Of course, it does make sense to minimise risk, as long as you concentrate on the biggest risks, not the trivial ones. If you want to do that, the mobile phone must be the first thing to go. In use, the phone is held close to the brain, while the Wi-Fi router may well be in another room (inverse square law). It has been estimated that you get a bigger dose of microwaves from one 20-minute phone call than from a year’s Wi-Fi.
Your microwave oven should be safe enough because designs are tested to make sure they are properly shielded. However, you could check that your oven isn’t leaking radiation, or stay well away from it while it’s running. (In this case, “well away” is about 1m.) There should be no risk from leaving the door open as the magnetron should cut out when you open the door. However, if the oven is faulty and if it does keep working, don’t put any part of your body inside.
If you are extremely fussy about Wi-Fi, then make sure you sit 1m (or more) away from the router, and don’t use your laptop on your lap. Put it on a table or tray instead. I don’t think there is a risk, but you may feel safer if you remove a non-existent risk.
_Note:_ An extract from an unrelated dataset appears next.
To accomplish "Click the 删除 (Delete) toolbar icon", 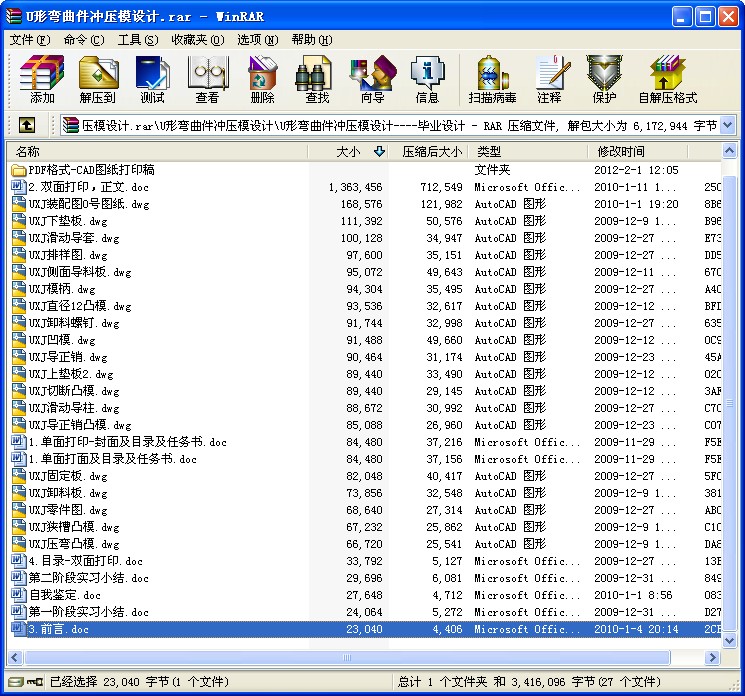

Alternatively, you could connect your computers and other devices together using Cat5e cable. This will eliminate your Wi-Fi while also improving the speed and reliability of your internet. Of course, you will still be receiving mobile phone and Wi-Fi signals from neighbours, local mobile phone masts, and distant radio and TV stations. To eliminate some if not all of these, you would need to construct a Faraday cage, which is basically an inside-out microwave oven (it keeps microwaves out instead of keeping them in).
Aluminium foil works as a simple Faraday cage, and you can test this by wrapping a mobile phone in foil and then dialling it from another phone. If you get “unobtainable”, it worked. I expect a few people have taken this further and wallpapered whole rooms with aluminium foil, though the so-called “tinfoil hat” is a more economical alternative. This also protects you from telepaths.
Finally, you could move house. Last year, PC Pro magazine (What’s killing your Wi-Fi? Wrapping your house in tin foil) reported that some builders were wrapping houses in sheets of Protect TF200 Thermo insulating material. This helps keep water out and heat in. Since it includes “a durable bright high purity permeable aluminium layer bonded to the substrate”, it may work as a Faraday cage as well. Other insulation products such as Celotex could have a similar effect. People who have signal problems might want to see if their insulation is to blame.
The World Health Organisation, which has examined the topic in depth, says: “In the area of biological effects and medical applications of non-ionizing radiation approximately 25,000 articles have been published over the past 30 years. Despite the feeling of some people that more research needs to be done, scientific knowledge in this area is now more extensive than for most chemicals. Based on a recent in-depth review of the scientific literature, the WHO concluded that current evidence does not confirm the existence of any health consequences from exposure to low-level electromagnetic fields. However, some gaps in knowledge about biological effects exist and need further research.”
The main gap appears to be the potential impact on children using mobile phones for more than 10 years. (Children are more susceptible to radiation than adults, and problems may take decades to appear.)
My own feeling is that there are more important things to worry about than Wi-Fi. Last year, for example, more than 25,000 people were either killed or seriously injured on Britain’s roads, and in 2010, there were 8,790 alcohol-related deaths. You are far more likely to die by falling off a ladder (roughly one death a week, in England and Wales) than by Wi-Fi.